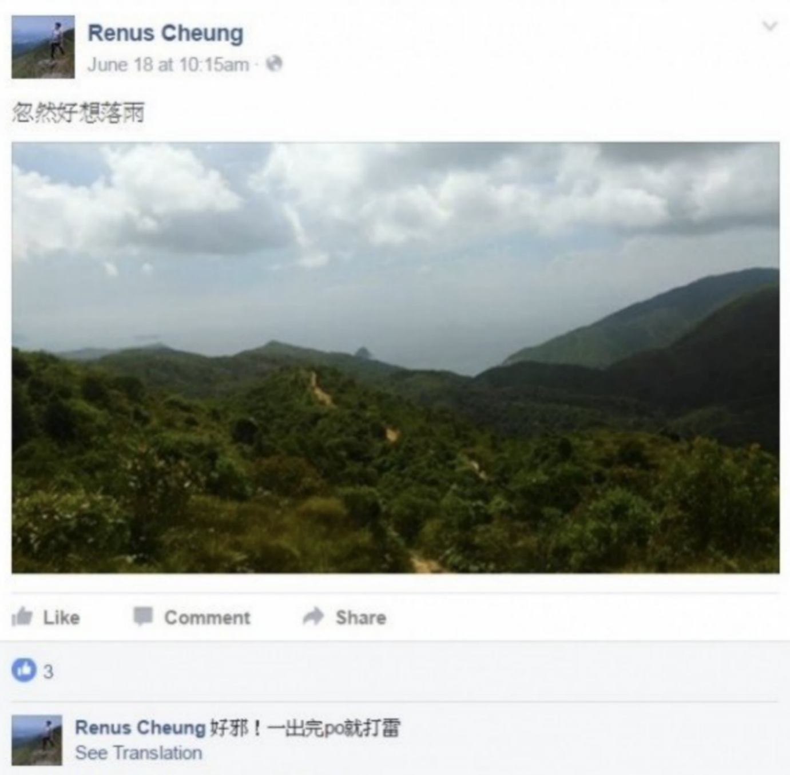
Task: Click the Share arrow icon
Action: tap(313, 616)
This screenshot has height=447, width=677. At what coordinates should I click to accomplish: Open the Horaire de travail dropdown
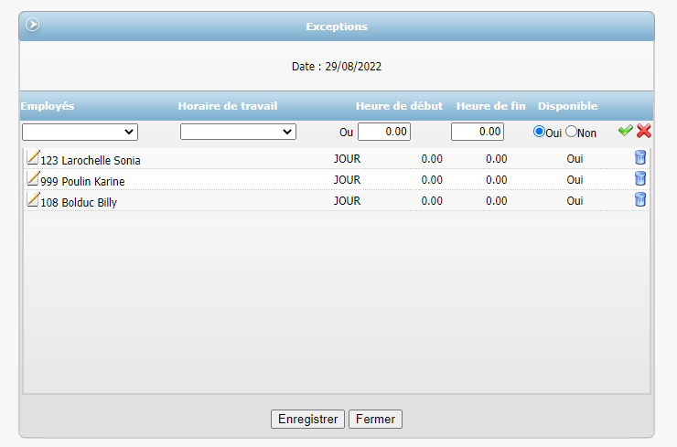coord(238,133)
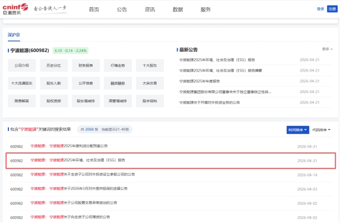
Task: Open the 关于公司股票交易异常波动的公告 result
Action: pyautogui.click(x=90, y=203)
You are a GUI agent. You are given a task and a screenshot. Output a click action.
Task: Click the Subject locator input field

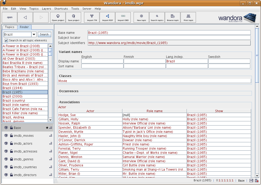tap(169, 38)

▶ _Task details_
Pictures do not belong in the copy. Repeat exactly each line from the one with "This screenshot has" through the end of the listing.

▶ _Solution to this problem_
This screenshot has height=447, width=677. At what coordinates should I click to accomplish: Open the Horaire de travail dropdown
coord(238,133)
Task: Open the 关于公司股票交易异常波动的公告 result
Action: pyautogui.click(x=90, y=203)
You are a GUI agent. You are given a task and a screenshot. Output a click action.
Task: Click the Subject locator input field

tap(169, 38)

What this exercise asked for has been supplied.